En realidad, el tipo de orientación securitaria que anima al conjunto de la ordenanza no puede deslindarse de un proyecto de ciudad “competitiva y globalizada” en el que las exigencias, con frecuencia especulativas, de importantes agentes privados y semi-públicos, han ido ganando creciente centralidad. De lo que se trata, en ese contexto, es de neutralizar o expulsar toda disonancia urbana –ya sea de disidencia o de pobreza- que perturbe el campo visual de la ciudad con problemas que no son prioritarios en la agenda política. Manuel Delgado ha descrito este fenómeno como el “sueño de un espacio desconflictivizado”. Un sueño que ya tiene concreciones prácticas con la expulsión de las clases populares a la periferia urbana y con su sustitución por otras más solventes y adaptadas a la nueva reforma urbana. O con el reemplazo progresivo de los usos residenciales tradicionales del antiguo tejido social por los nuevos usos terciarios en boga: actividades de ocio y consumo, localización intensiva de oficina, hostelería. El objetivo es crear espacios físicamente ordenados y limpios, que faciliten el rendimiento económico aunque se degraden social y espiritualmente. En él, turistas y consumidores se sentirían más seguros y las calles serían lugares de paso, en los que nadie incomode la libertad de tránsito y en la que la nada perturbe la buena imagen de la ciudad.

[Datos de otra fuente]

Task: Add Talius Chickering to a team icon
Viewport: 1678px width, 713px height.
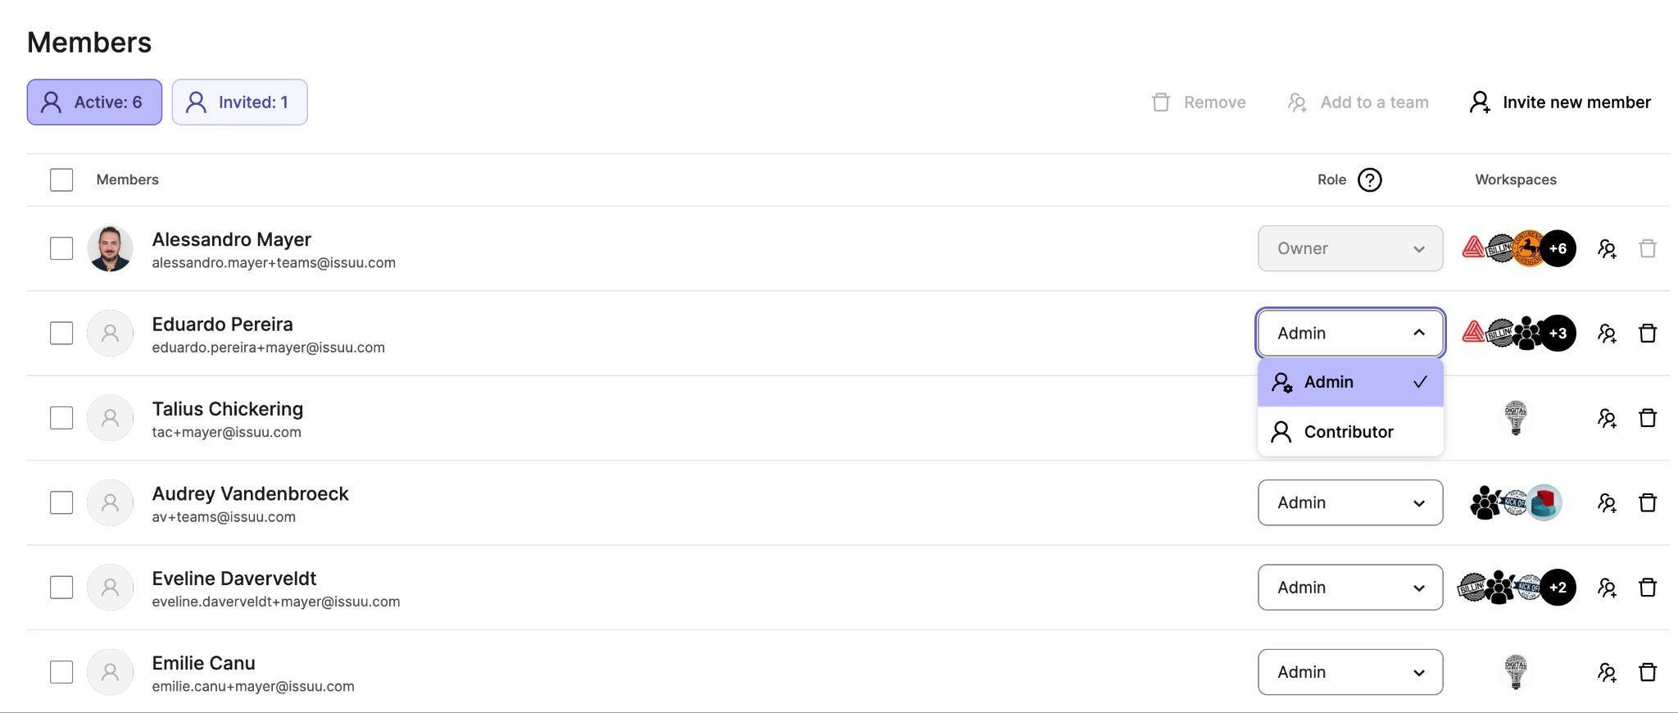Action: (1607, 418)
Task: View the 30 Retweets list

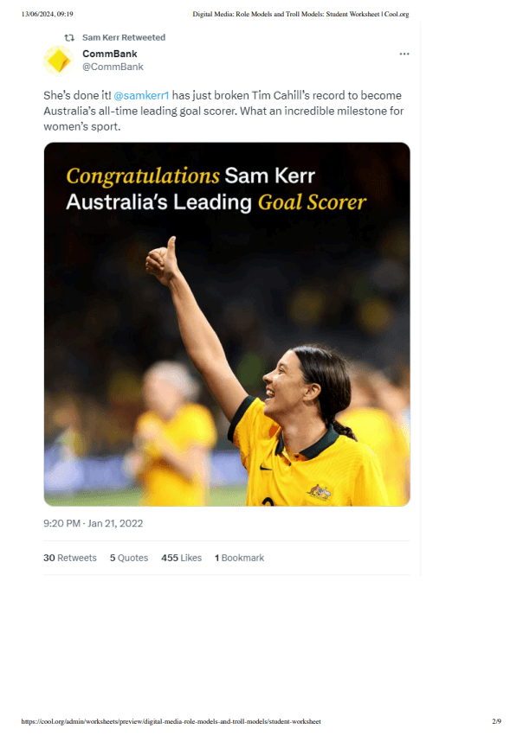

Con esta filosofía de fondo en mente, no es casual que la ordenanza construya la categoría de incivismo en torno a los graffitis, el patinaje, el baño en las fuentes, la mendicidad o el trabajo sexual, colocando fuera de ella a fenómenos como el acoso inmobiliario, la especulación generada por el turismo incontrolado, la polución provocada por el tráfico rodado o la contaminación visual o acústica que generan los grandes comercios. Según las previsiones presupuestarias, este doble rasero contará para su puesta en marcha con unos 25 millones de euros. Un precio demasiado alto, económica y políticamente, para rendir a la ciudad a una concepción punitiva y mercantilizadora reñida con su mejor tradición democrática y libertaria.